N° 945 | Le 15 octobre 2009 | Jacques Trémintin | Critiques de livres (accès libre)
La Guerre des boutons, publié en 1912 par Louis Pergaud et porté à l’écran en 1961 par Yves Robert, est un classique de la littérature française qui s’est vendu à plus d’un million d’exemplaires. Il met en scène deux villages, Longueverne et Velrans, qui se font la guerre depuis des décennies, par enfants interposés. Innovation de la nouvelle génération : le butin exigé par les vainqueurs, à l’issue de chaque affrontement, ce sont les boutons et les lacets des vaincus, ce qui constitue une « triple peine » : la défaite, l’humiliation de rentrer le pantalon au bas des chevilles et la raclée paternelle. Première stratégie de Lebrac, chef des Longueverne : constituer un trésor de guerre composé de ces précieux accessoires, les filles étant réquisitionnées comme couturières. Mais, la cachette est pillée par l’adversaire, le traître ayant fourni l’information étant cruellement battu par ses anciens copains. Finalement, l’armée de Longueverne se décidera à attaquer… complètement nue.

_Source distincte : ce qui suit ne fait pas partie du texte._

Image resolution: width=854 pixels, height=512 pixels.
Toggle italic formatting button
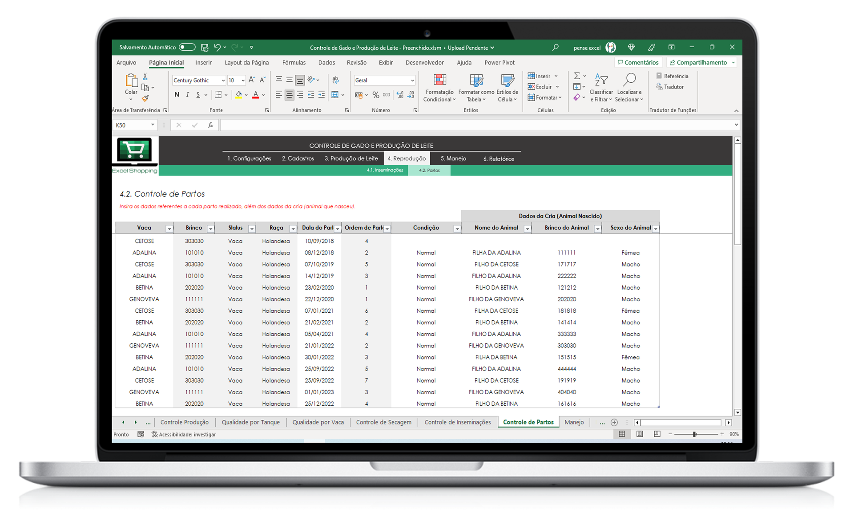[x=188, y=95]
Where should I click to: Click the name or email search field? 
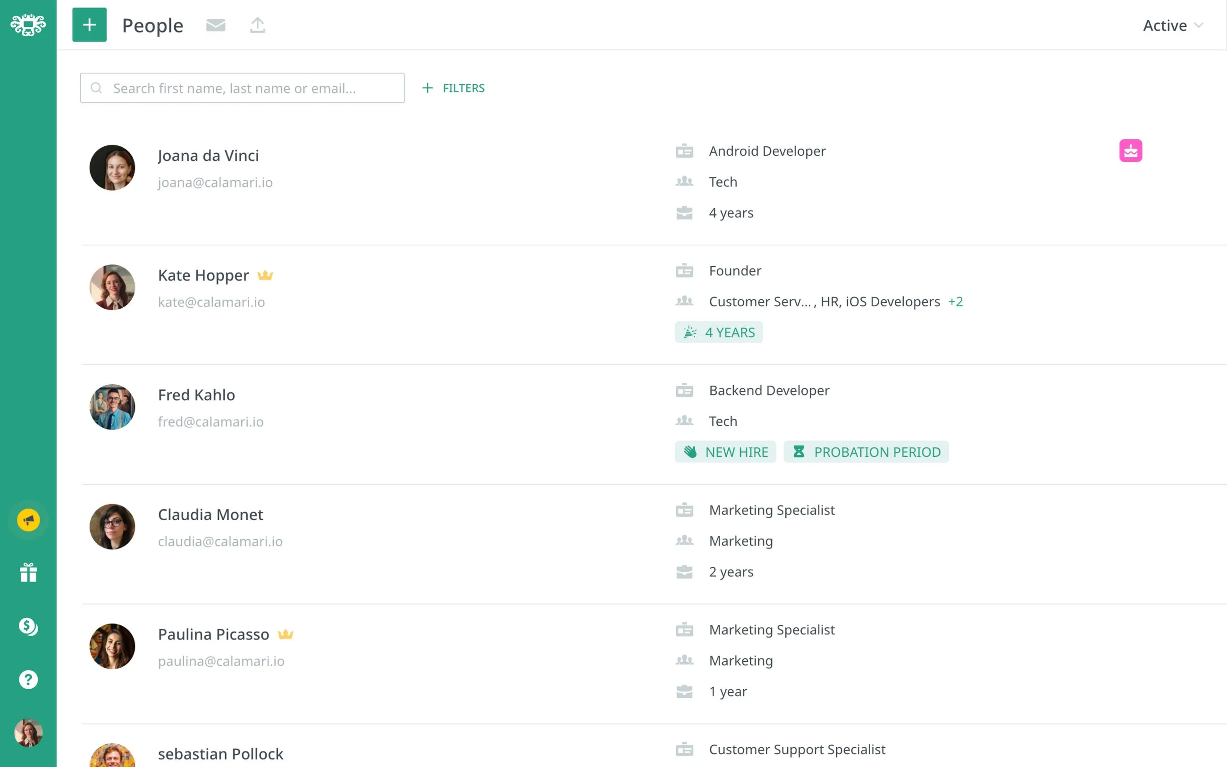tap(242, 88)
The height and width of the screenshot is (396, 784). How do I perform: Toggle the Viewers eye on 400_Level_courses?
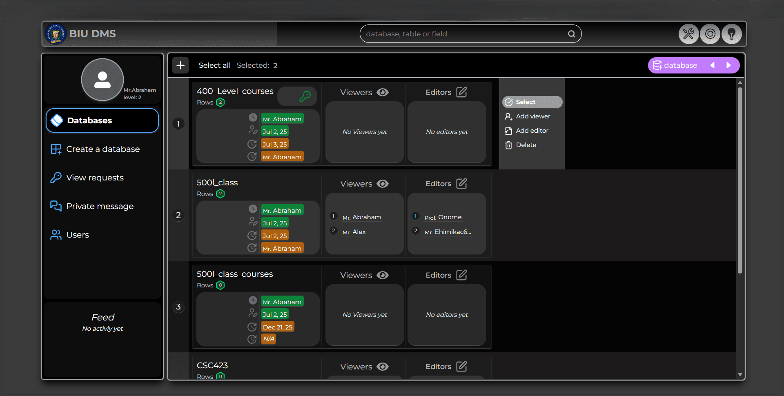(x=383, y=92)
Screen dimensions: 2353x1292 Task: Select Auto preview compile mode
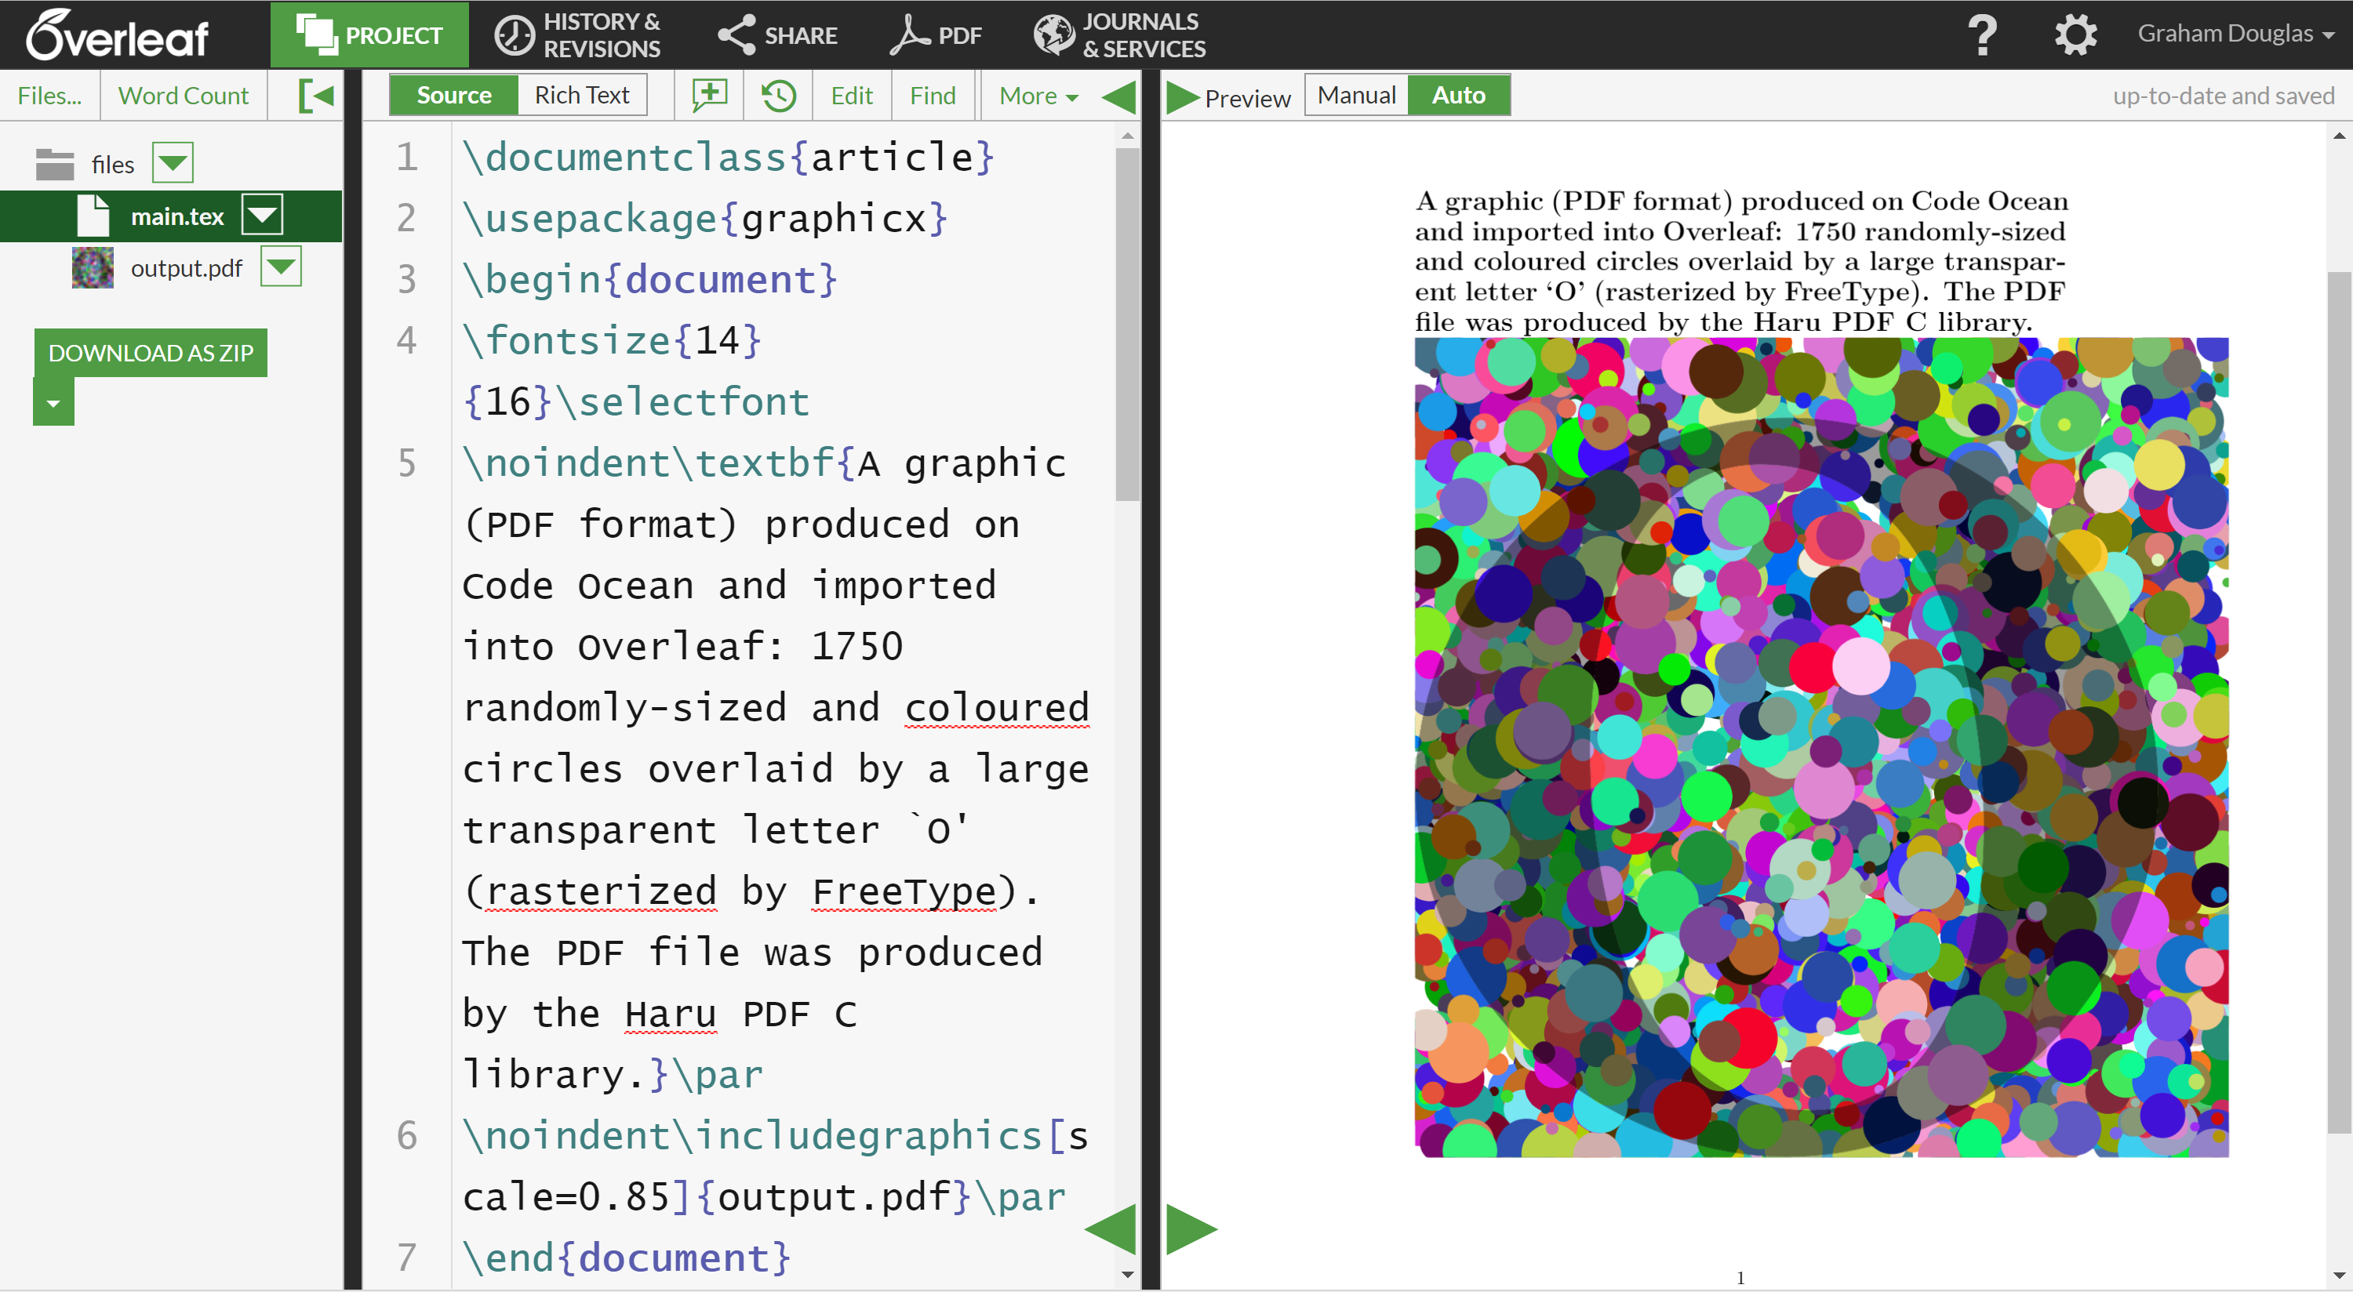1458,95
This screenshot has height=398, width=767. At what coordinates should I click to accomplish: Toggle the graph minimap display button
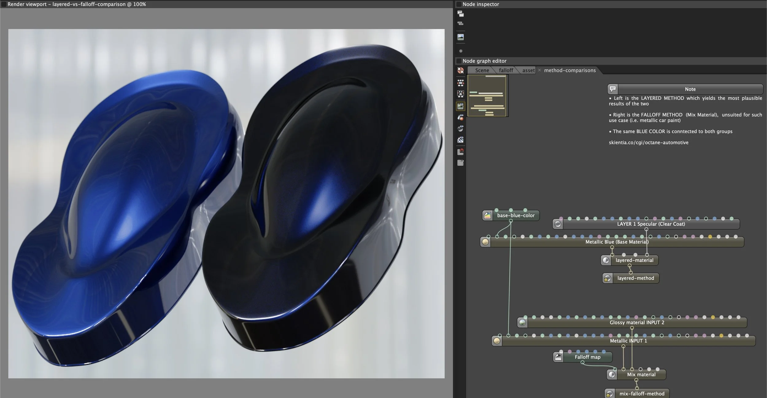click(x=461, y=106)
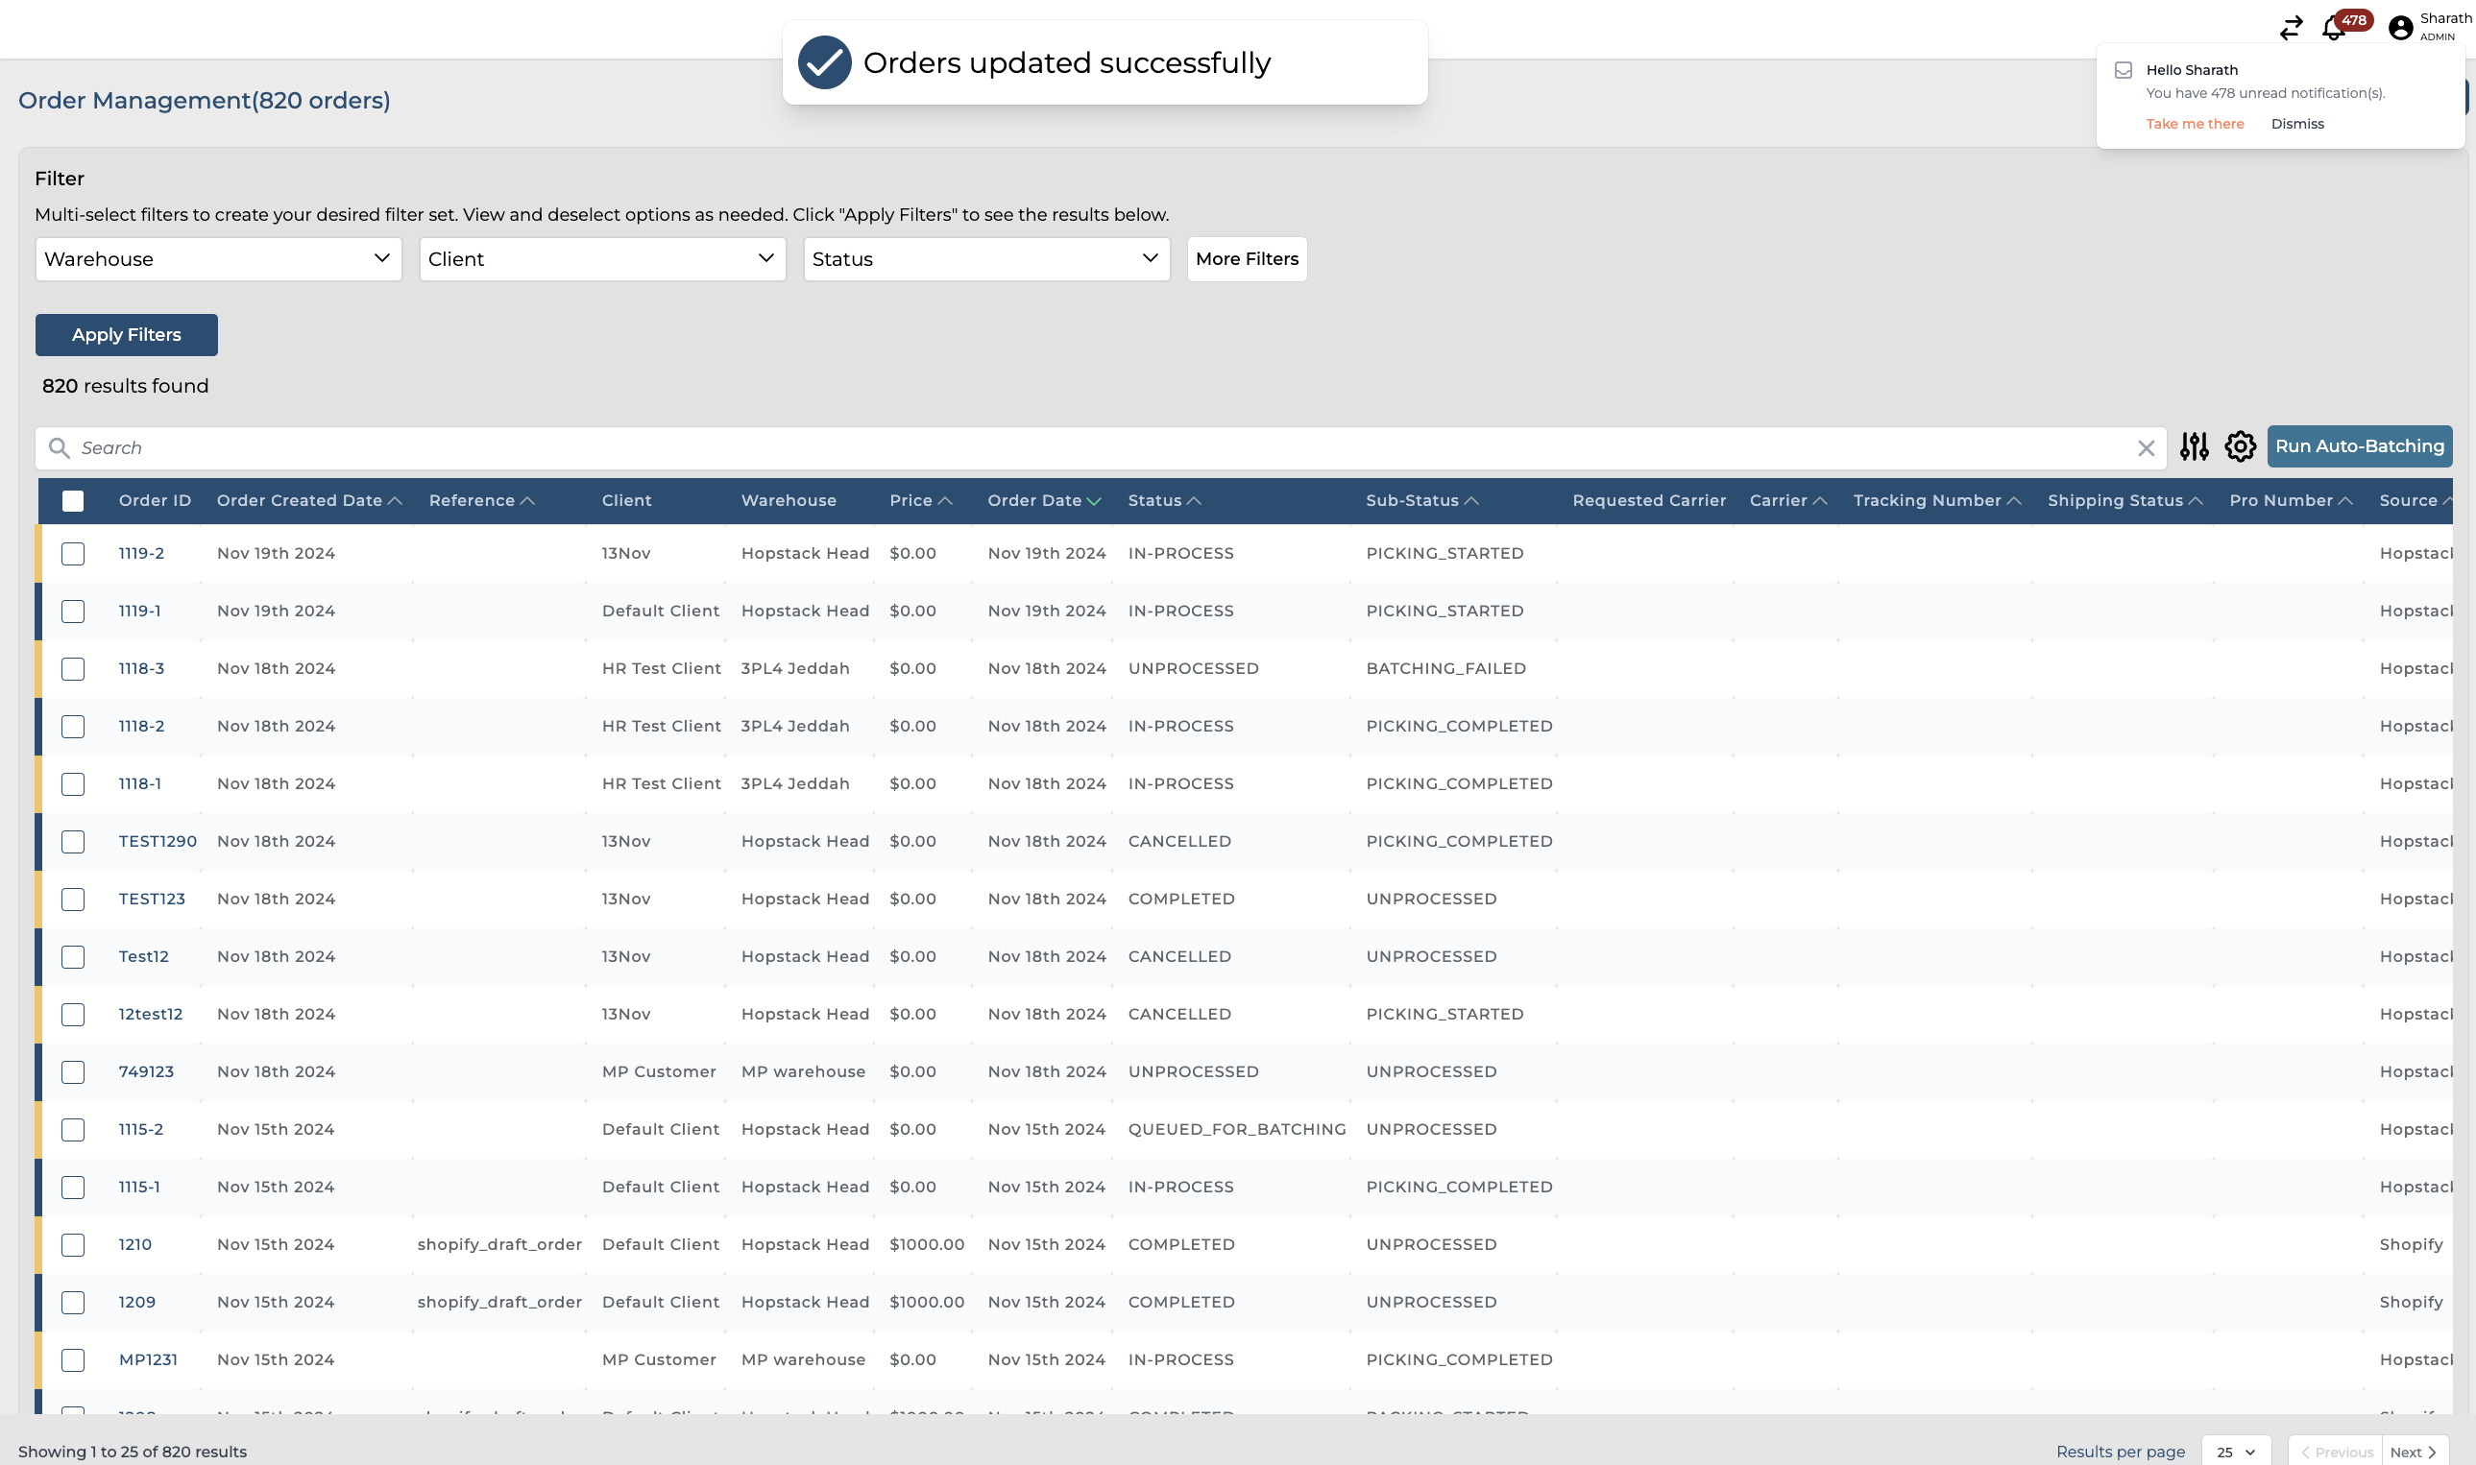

Bertrand Rothé a imaginé un récit transférant ce roman du début du XXe à nos jours. Qu’arriverait-il aux adolescents de la Guerre des boutons ? Ce qui était alors considéré comme de banales transgressions juvéniles, que le système scolaire très hiérarchisé et l’intégration rapide par le travail à l’atelier ou dans les champs régulaient alors naturellement, est devenu aujourd’hui un acte justifiant d’une réaction pénale immédiate, voire l’incarcération des fautifs. Et l’on suit le dépôt de plainte des familles, l’examen des victimes par le service médico-judiciaire, l’interpellation des mis en cause, leur interrogatoire par la police, leur suivi par un éducateur, leur détention préventive, leur jugement devant le tribunal des enfants, leur peine de prison, leur placement en foyer, leur tentative de réinsertion.
Cette fiction propose au lecteur une présentation précise, exacte et fort bien documentée des procédures de traitement de la délinquance juvénile. Mais elle nous permet pour autant de relativiser une démarche qui nous semble aujourd’hui légitime, en la replaçant dans une époque marquée par les effets de la dérive sécuritaire. Le choix de ne pas laisser la moindre infraction à la loi impunie et de systématiser la réactivité de la justice a multiplié par six le nombre d’alternatives aux poursuites (qui sont passées de 68 879 en 1994 à 414 693 en 2004). Favoriser ainsi la prise en charge par l’institution judiciaire de faits qui ne l’étaient pas jusque-là, présente l’immense avantage de ne pas installer le mineur concerné dans le sentiment de toute-puissance et d’impunité. Mais ce recours précoce a pour inconvénient majeur à la fois de grossir les statistiques du nombre des actes de délinquance, mais aussi et surtout d’accélérer la graduation des sanctions, jusqu’à incarcérer Lebrac et ses compagnons.